I think about how at the warehouse, punishment comes suddenly and swiftly. Warehouse employee Jennifer Bates described working at the warehouse as “being treated like we’re prisoners who’re there to get a job done.” Disciplinary measures are administered via an app for offenses as minimal as taking too long of a bathroom break — let alone rallying fellow workers for better conditions. In the last year, individuals at all levels (from warehouse worker to software engineer) have reported retaliatory termination for speaking up against unfair treatment.

I think about how Black women, who suffer disproportionately from the consequences of over-policing and imprisonment, represent the majority of Amazon’s local workforce — and how it’s those same black women who are leading the charge for better conditions. Mothers who come home in tears from the pain of grueling labor, grandmothers who limp up and down flights of stairs, sisters who are left in the dark when exposed to co-workers who’ve contracted COVID. The movement has become as much of a civil rights struggle as it is a labor struggle.

I also think of how even the simplest work can possess dignity if we ground our values in respect and honor. Honesty. Gratitude. Humility.

The Future of Work

I often say that I am “a software engineer by way of public service.” For nearly a decade, I made my mark in local politics — by day, a representative to two consecutive city-wide elected officials, by night, elected in my own right as the first female President of the Queens County Young Democrats in New York City. My life as a software engineer is unrecognizably different sometimes. However, I see transference between the two.

In order to solve problems, you need to understand the environments in which they exist. You must be willing to humble yourself to learn, to ask questions when there’s poorly documented histories behind local issues, or when the code you wrote by trial and error feels held together by duct tape and hope. There is something magical about asking the right questions, at the coffee table at the home of the belabored activist, or into the steadily ticking cacophony that composes the collective myth of the internet.

What I see between both of these fields is how more and more they are on track to converge. Every year, innovation changes how we move and travel; how industry thrives or chokes; how we define human rights, justice, freedom, & each other. While Uber and Lyft drivers fought for the right to collectively bargain, medallion owners took their own lives on the steps of City Hall, unable to face the crushing debt that came with the changing taxi industry. The Social Dilemma not long ago depicted in great detail the global consequences of technology when it is not used to create a better world, but to yield a bigger profit.

I also see our shared debt to the labor movement: the five day work week, eight hour days, living wages, health care. Today, both the package handler and the Amazon engineer benefit from our shared history as workers.

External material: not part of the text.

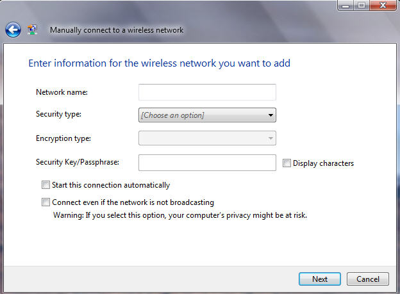The image size is (400, 294).
Task: Enable Display characters checkbox
Action: pos(287,163)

No worker is above the struggle that got us here. Because of that, all workers have a responsibility to fight for better conditions — no matter what industry they are in. Since the pandemic started, billionaires have become 44% richer, while workers face massive layoffs across the board. The nature of work is changing. Increases in automation threaten the employee behind the desk and the forklift. Whether your concern is negotiating for better health care, being treated fairly, or putting food on the table — when workers fight together, we win for all of us.

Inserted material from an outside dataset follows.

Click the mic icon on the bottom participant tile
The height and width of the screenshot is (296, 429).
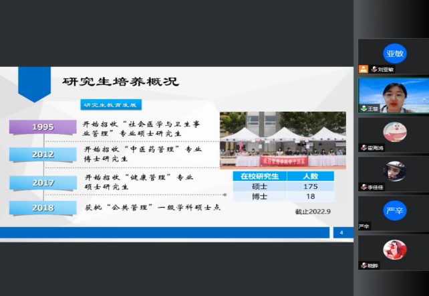(x=364, y=265)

We decide every day what kind of values we will embody, the society we will become. Much of that happens in the everyday choices, the quieter moments where we build friendships, find home, work, create. But sometimes, something happens and becomes a cornerstone. As votes are counted over the next few weeks, we will see whether this moment becomes that cornerstone — part of the narrative of what history will say our values were, and the world we were heading towards as a result.